** EXERCISE **
A single number is the answer here: how many lines below include "each"?

** INPUT FOR THIS TASK **

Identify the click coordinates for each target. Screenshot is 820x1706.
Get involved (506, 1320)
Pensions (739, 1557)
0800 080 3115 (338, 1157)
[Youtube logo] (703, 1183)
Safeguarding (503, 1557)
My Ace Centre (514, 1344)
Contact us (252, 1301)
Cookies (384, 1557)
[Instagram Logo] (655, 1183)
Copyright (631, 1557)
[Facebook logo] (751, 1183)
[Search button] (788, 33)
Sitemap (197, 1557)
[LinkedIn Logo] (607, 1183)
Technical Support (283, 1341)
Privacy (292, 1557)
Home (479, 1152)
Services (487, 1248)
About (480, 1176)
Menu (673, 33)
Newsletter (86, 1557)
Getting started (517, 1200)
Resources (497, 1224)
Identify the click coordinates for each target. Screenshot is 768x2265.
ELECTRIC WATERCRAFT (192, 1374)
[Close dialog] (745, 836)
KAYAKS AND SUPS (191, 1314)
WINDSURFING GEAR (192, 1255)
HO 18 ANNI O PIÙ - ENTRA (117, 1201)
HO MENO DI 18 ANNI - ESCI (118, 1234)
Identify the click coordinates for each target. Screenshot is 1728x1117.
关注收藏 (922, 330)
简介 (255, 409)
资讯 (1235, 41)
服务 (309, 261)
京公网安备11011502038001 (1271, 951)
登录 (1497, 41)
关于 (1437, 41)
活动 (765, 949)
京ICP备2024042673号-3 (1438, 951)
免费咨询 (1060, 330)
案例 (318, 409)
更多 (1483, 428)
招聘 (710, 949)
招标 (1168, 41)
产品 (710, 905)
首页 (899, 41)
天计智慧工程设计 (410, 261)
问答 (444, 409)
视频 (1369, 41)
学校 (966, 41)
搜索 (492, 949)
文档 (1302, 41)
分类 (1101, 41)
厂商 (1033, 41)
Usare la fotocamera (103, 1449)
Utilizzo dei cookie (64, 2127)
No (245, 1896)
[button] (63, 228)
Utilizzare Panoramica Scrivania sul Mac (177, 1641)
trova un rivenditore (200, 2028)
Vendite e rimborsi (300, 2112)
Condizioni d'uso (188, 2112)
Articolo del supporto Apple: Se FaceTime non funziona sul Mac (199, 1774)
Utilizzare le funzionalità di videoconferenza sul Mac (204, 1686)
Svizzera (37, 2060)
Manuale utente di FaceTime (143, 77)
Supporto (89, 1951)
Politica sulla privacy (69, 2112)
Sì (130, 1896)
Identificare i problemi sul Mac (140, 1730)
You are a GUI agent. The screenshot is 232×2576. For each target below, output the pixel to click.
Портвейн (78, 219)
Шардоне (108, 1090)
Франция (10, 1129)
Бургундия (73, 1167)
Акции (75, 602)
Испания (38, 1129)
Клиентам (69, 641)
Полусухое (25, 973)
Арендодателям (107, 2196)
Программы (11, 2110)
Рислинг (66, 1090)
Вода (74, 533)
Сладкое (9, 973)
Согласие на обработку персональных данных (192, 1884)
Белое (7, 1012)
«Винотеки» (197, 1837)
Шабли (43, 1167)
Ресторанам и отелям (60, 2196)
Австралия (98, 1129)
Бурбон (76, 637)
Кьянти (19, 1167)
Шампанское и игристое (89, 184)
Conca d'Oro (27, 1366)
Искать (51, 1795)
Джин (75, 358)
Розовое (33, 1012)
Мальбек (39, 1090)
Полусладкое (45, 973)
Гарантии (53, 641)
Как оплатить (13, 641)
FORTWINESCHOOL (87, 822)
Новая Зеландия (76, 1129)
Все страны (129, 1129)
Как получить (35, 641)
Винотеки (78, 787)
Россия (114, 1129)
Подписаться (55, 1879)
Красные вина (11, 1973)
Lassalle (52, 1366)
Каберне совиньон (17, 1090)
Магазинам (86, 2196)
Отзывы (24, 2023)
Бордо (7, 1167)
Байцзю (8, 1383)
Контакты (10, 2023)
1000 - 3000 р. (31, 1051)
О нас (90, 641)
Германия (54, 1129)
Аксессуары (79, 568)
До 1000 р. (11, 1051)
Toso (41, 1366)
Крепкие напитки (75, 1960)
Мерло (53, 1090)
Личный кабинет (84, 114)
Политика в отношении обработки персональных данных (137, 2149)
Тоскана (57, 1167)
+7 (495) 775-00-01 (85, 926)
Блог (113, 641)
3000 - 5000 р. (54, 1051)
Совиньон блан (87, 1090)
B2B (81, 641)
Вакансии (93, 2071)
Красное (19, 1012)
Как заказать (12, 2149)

** RESPONSE TO THE EXERCISE **
4